Sous la pression de la rue, il avait consenti à l’éviction de Bouteflika pour des raisons de santé, alors que le locataire du palais d’El Mauradia est malade depuis 2013, date à laquelle il a été victime d’un AVC et s’était présenté, l’année suivante, pour un quatrième mandat, en chaise roulante, sans animer un seul meeting. Bien évidemment, en recommandant la mise en œuvre d’un article de la Constitution, l’objectif serait d’ «éviter d’impliquer l’armée»  dans la politique, et surtout dans le choix des présidents et leur éviction, quand il le faut.

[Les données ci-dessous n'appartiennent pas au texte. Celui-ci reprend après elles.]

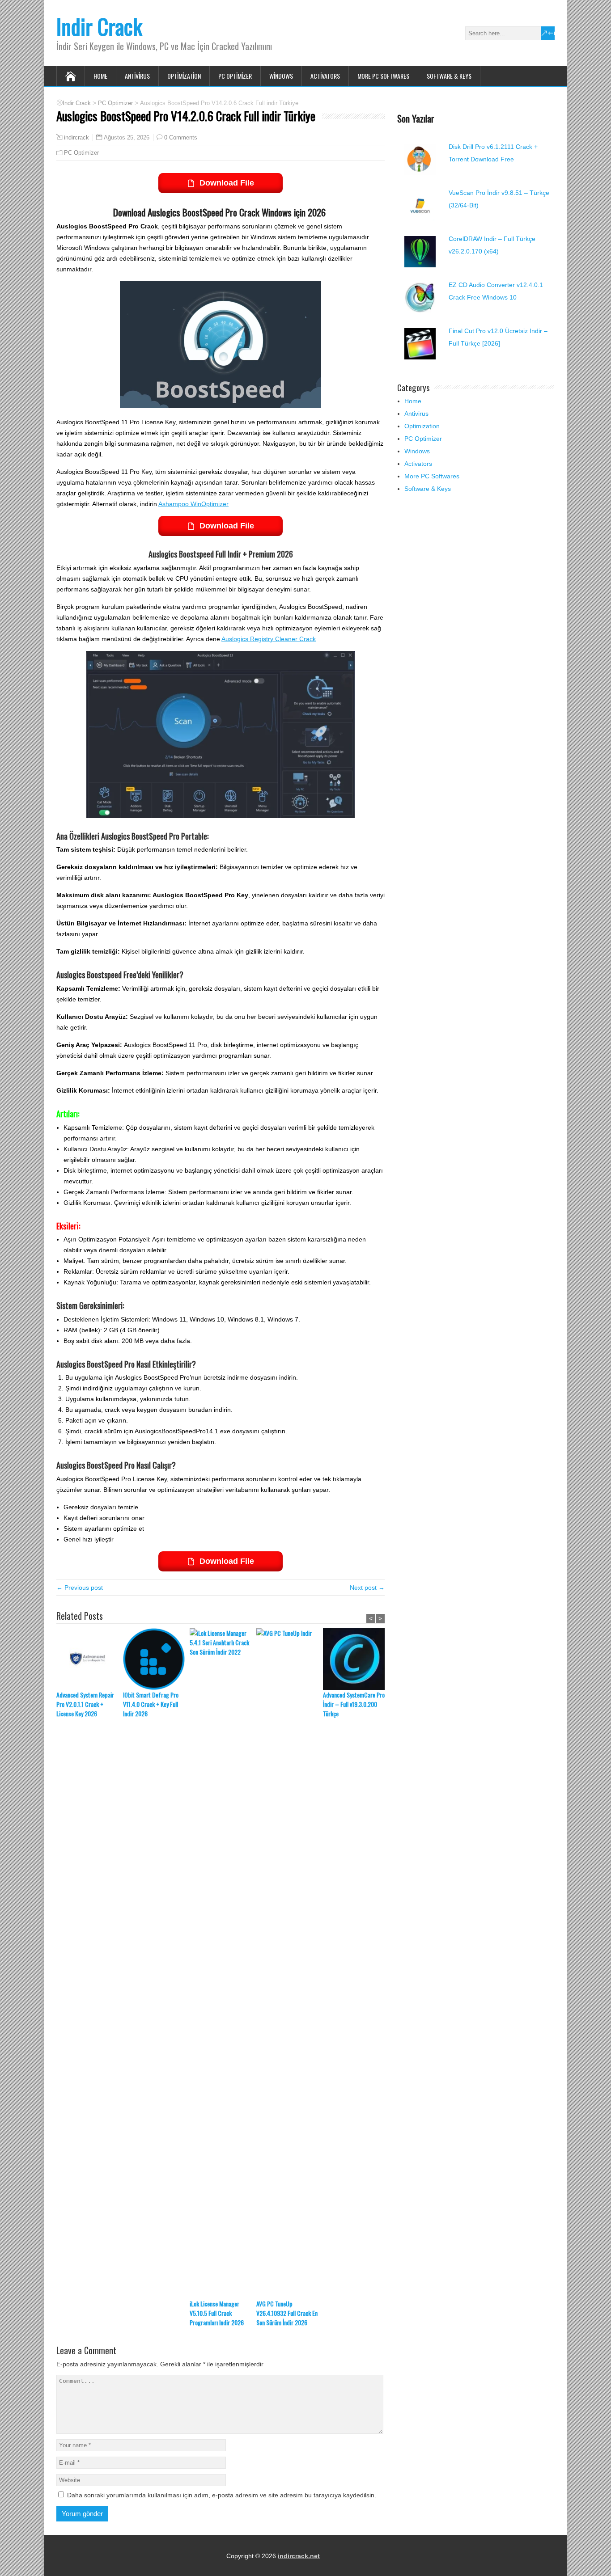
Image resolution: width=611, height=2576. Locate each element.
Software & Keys (449, 75)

Ce même Général a fini, sous la pression de la rue, qui réclame sa tête pour avoir lui aussi cautionné, pendant des années, un système et un régime, qui ont perpétué la rente et conduit le pays à la déroute et la faillite, par mobiliser un Général à la retraite, Abdelaziz Mjahad, « un sanguinaire », selon des confrères, qui se serait illustré dans de graves tueries lors de la guerre  pour l’éradication du terrorisme, pour alerter sur une radio algérienne, le peuple algérien sur  «le véritable ennemi de l’Algérie»  et  « ses menaces potentielles et permanentes, anciennes et actuelles »  qu’est  le Maroc.

Il semblait en fait supplier les manifestants à rentrer chez eux, face « aux  sérieuses menaces extérieures »,  invoquées pour enrayer la mise en cause de l’armée par les manifestants. L’armée serait là uniquement pour défendre la patrie et se livre  actuellement à  des exercices militaires à Oran, pendant trois jours, en présence du chef d’Etat-major, qui dispose tout de même de tout ce temps, en cette période de grave crise interne. La chaine de la radio algérienne n’avait pas jugé utile de repousser les offres de l’armée, en jugeant la prestation de cet ancien gradé  d’ «hors sujet », compte tenu de l’impasse institutionnelle dans le pays, des limogeages et nominations  hors-Constitution, et surtout des messages de la rue tant aux politiques, héritiers du parti unique, qu’à l’armée.